### WHAT YOU SHOULD DO
Count how many lines of the material below contain the string "column", and reply with that number alone.

### DATA ENTRIES

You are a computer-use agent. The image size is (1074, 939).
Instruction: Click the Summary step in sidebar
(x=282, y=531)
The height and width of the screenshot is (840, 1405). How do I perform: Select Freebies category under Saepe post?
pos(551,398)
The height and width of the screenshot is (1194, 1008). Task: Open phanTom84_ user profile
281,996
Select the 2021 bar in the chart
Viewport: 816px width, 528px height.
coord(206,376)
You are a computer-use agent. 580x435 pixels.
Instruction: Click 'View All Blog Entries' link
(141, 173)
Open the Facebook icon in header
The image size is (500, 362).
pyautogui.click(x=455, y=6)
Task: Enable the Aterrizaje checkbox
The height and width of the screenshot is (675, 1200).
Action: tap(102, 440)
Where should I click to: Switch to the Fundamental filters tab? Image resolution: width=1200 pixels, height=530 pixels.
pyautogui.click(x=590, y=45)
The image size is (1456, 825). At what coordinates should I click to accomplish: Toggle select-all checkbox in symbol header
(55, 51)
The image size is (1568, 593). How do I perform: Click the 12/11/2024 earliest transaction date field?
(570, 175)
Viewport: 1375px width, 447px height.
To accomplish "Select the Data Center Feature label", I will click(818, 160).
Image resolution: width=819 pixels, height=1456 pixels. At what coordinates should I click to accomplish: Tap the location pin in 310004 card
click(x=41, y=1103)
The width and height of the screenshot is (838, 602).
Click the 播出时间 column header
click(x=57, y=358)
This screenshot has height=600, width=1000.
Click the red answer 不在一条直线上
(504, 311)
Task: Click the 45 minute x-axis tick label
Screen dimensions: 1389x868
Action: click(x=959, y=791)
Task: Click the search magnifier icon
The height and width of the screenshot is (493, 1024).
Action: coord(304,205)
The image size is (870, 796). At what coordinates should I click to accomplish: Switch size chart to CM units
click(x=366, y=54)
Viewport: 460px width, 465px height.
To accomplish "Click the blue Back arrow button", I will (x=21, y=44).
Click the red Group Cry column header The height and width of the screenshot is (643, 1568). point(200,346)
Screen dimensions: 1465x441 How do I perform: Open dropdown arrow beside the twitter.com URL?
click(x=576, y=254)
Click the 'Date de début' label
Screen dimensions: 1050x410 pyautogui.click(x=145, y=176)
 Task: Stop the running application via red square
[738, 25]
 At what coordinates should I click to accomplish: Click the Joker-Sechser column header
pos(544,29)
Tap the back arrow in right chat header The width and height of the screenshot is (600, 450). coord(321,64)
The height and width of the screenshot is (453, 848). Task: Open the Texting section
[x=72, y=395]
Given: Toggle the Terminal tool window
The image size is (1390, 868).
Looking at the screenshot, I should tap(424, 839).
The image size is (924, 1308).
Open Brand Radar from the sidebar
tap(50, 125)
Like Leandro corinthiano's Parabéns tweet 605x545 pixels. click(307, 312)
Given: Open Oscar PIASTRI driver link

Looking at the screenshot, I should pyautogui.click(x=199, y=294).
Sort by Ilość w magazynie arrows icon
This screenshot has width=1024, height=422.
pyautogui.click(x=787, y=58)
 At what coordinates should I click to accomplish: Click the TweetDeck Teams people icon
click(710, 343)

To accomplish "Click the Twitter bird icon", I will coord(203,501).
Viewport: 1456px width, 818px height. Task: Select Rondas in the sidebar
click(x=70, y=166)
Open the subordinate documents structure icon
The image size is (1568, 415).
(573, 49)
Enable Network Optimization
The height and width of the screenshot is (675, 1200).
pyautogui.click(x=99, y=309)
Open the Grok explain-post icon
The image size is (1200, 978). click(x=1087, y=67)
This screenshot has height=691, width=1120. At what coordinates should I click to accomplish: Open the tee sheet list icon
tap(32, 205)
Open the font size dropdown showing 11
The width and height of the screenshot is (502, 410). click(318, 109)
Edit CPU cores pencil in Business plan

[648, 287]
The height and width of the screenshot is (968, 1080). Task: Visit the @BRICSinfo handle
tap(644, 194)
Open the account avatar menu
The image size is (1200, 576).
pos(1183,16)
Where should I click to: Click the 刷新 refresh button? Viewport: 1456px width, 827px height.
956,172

### RESULT OF THE TASK
3